TASK PROMPT: Write out the data that follows. Keep every character unchanged.

RECORDS PROVIDED:
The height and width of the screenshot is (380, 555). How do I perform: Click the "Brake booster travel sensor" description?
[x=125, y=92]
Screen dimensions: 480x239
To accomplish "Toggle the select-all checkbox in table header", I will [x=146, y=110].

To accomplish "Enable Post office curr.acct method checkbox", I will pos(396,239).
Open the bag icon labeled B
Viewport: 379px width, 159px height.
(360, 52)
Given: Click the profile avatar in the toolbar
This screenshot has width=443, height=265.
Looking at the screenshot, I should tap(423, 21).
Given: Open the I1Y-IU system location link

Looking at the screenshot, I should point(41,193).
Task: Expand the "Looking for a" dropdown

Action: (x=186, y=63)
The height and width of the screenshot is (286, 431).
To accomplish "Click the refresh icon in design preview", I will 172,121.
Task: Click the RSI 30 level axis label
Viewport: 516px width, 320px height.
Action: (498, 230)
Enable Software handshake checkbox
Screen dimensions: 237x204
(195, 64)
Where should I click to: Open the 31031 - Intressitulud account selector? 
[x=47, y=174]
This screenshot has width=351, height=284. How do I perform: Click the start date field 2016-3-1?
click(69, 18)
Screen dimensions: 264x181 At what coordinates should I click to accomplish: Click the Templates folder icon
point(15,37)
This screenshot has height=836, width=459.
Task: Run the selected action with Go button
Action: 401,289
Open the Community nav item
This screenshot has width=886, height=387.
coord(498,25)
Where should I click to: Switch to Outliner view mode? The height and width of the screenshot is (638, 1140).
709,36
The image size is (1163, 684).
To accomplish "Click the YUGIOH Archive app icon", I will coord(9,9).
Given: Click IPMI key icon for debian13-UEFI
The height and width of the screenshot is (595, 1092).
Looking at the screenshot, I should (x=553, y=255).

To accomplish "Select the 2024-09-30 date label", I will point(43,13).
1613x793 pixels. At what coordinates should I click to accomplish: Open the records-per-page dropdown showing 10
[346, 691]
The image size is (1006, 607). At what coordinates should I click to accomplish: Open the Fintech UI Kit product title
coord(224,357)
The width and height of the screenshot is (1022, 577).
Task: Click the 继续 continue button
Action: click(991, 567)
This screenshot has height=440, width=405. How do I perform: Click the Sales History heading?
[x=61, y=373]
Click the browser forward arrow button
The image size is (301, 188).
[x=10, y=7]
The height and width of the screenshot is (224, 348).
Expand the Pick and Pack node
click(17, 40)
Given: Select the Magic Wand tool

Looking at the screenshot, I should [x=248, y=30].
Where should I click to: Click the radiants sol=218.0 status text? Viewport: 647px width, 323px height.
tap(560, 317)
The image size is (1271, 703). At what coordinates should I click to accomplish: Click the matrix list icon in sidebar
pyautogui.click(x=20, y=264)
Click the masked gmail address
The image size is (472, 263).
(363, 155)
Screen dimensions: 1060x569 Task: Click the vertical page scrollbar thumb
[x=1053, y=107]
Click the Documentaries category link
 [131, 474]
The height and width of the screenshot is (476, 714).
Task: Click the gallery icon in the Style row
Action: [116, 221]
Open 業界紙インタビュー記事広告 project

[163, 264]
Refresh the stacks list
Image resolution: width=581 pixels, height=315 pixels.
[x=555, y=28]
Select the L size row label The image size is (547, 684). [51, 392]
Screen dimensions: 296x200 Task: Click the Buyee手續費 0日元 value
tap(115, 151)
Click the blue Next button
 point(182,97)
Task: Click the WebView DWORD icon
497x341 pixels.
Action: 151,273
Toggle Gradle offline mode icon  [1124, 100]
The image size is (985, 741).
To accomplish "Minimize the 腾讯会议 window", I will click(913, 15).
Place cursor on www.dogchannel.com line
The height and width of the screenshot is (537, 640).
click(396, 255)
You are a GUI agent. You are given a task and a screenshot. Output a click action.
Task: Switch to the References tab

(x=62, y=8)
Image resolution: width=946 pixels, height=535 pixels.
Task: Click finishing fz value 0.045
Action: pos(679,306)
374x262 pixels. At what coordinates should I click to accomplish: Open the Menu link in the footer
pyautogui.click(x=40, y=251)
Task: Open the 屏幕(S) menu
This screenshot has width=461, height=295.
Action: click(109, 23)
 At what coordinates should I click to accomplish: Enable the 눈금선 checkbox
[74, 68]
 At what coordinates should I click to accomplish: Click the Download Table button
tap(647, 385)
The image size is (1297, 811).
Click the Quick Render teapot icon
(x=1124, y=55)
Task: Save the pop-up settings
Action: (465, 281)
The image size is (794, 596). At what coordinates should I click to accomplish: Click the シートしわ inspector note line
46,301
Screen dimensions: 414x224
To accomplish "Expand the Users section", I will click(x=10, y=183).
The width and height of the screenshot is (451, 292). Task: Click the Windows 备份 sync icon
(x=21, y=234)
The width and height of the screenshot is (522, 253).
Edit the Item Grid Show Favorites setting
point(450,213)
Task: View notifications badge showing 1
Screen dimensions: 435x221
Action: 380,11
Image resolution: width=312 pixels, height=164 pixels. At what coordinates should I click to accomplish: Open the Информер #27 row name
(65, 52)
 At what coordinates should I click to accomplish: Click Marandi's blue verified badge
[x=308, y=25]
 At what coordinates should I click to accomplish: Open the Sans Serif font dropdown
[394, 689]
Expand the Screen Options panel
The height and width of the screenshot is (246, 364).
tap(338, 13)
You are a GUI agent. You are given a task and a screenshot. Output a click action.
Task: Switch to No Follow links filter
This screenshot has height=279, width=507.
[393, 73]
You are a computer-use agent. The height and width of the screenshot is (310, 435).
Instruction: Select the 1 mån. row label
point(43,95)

RESULT FOR THIS TASK:
The height and width of the screenshot is (380, 555). How do I perform: Click the "Brake booster travel sensor" description?
[x=125, y=92]
Screen dimensions: 480x239
To accomplish "Toggle the select-all checkbox in table header", I will [x=146, y=110].

To accomplish "Enable Post office curr.acct method checkbox", I will pos(396,239).
Open the bag icon labeled B
Viewport: 379px width, 159px height.
(360, 52)
Given: Click the profile avatar in the toolbar
This screenshot has width=443, height=265.
Looking at the screenshot, I should tap(423, 21).
Given: Open the I1Y-IU system location link

Looking at the screenshot, I should point(41,193).
Task: Expand the "Looking for a" dropdown

Action: (x=186, y=63)
The height and width of the screenshot is (286, 431).
To accomplish "Click the refresh icon in design preview", I will 172,121.
Task: Click the RSI 30 level axis label
Viewport: 516px width, 320px height.
Action: (498, 230)
Enable Software handshake checkbox
Screen dimensions: 237x204
(195, 64)
Where should I click to: Open the 31031 - Intressitulud account selector? 
[x=47, y=174]
This screenshot has width=351, height=284. How do I perform: Click the start date field 2016-3-1?
click(69, 18)
Screen dimensions: 264x181 At what coordinates should I click to accomplish: Click the Templates folder icon
point(15,37)
This screenshot has height=836, width=459.
Task: Run the selected action with Go button
Action: 401,289
Open the Community nav item
This screenshot has width=886, height=387.
coord(498,25)
Where should I click to: Switch to Outliner view mode? The height and width of the screenshot is (638, 1140).
709,36
The image size is (1163, 684).
To accomplish "Click the YUGIOH Archive app icon", I will coord(9,9).
Given: Click IPMI key icon for debian13-UEFI
The height and width of the screenshot is (595, 1092).
Looking at the screenshot, I should (x=553, y=255).

To accomplish "Select the 2024-09-30 date label", I will point(43,13).
1613x793 pixels. At what coordinates should I click to accomplish: Open the records-per-page dropdown showing 10
[346, 691]
The image size is (1006, 607). At what coordinates should I click to accomplish: Open the Fintech UI Kit product title
coord(224,357)
The width and height of the screenshot is (1022, 577).
Task: Click the 继续 continue button
Action: click(991, 567)
This screenshot has height=440, width=405. How do I perform: Click the Sales History heading?
[x=61, y=373]
Click the browser forward arrow button
The image size is (301, 188).
[x=10, y=7]
The height and width of the screenshot is (224, 348).
Expand the Pick and Pack node
click(17, 40)
Given: Select the Magic Wand tool

Looking at the screenshot, I should [x=248, y=30].
Where should I click to: Click the radiants sol=218.0 status text? Viewport: 647px width, 323px height.
tap(560, 317)
The image size is (1271, 703). At what coordinates should I click to accomplish: Click the matrix list icon in sidebar
pyautogui.click(x=20, y=264)
Click the masked gmail address
The image size is (472, 263).
(363, 155)
Screen dimensions: 1060x569 Task: Click the vertical page scrollbar thumb
[x=1053, y=107]
Click the Documentaries category link
 [131, 474]
The height and width of the screenshot is (476, 714).
Task: Click the gallery icon in the Style row
Action: [116, 221]
Open 業界紙インタビュー記事広告 project

[163, 264]
Refresh the stacks list
Image resolution: width=581 pixels, height=315 pixels.
[x=555, y=28]
Select the L size row label The image size is (547, 684). [51, 392]
Screen dimensions: 296x200 Task: Click the Buyee手續費 0日元 value
tap(115, 151)
Click the blue Next button
 point(182,97)
Task: Click the WebView DWORD icon
497x341 pixels.
Action: 151,273
Toggle Gradle offline mode icon  [1124, 100]
The image size is (985, 741).
To accomplish "Minimize the 腾讯会议 window", I will click(913, 15).
Place cursor on www.dogchannel.com line
The height and width of the screenshot is (537, 640).
click(396, 255)
You are a GUI agent. You are given a task and a screenshot. Output a click action.
Task: Switch to the References tab

(x=62, y=8)
Image resolution: width=946 pixels, height=535 pixels.
Task: Click finishing fz value 0.045
Action: pos(679,306)
374x262 pixels. At what coordinates should I click to accomplish: Open the Menu link in the footer
pyautogui.click(x=40, y=251)
Task: Open the 屏幕(S) menu
This screenshot has width=461, height=295.
Action: click(109, 23)
 At what coordinates should I click to accomplish: Enable the 눈금선 checkbox
[74, 68]
 At what coordinates should I click to accomplish: Click the Download Table button
tap(647, 385)
The image size is (1297, 811).
Click the Quick Render teapot icon
(x=1124, y=55)
Task: Save the pop-up settings
Action: (465, 281)
The image size is (794, 596). At what coordinates should I click to accomplish: Click the シートしわ inspector note line
46,301
Screen dimensions: 414x224
To accomplish "Expand the Users section", I will click(x=10, y=183).
The width and height of the screenshot is (451, 292). Task: Click the Windows 备份 sync icon
(x=21, y=234)
The width and height of the screenshot is (522, 253).
Edit the Item Grid Show Favorites setting
point(450,213)
Task: View notifications badge showing 1
Screen dimensions: 435x221
Action: 380,11
Image resolution: width=312 pixels, height=164 pixels. At what coordinates should I click to accomplish: Open the Информер #27 row name
(65, 52)
 At what coordinates should I click to accomplish: Click Marandi's blue verified badge
[x=308, y=25]
 At what coordinates should I click to accomplish: Open the Sans Serif font dropdown
[394, 689]
Expand the Screen Options panel
The height and width of the screenshot is (246, 364).
tap(338, 13)
You are a GUI agent. You are given a task and a screenshot. Output a click action.
Task: Switch to No Follow links filter
This screenshot has height=279, width=507.
[393, 73]
You are a computer-use agent. The height and width of the screenshot is (310, 435).
Instruction: Select the 1 mån. row label
point(43,95)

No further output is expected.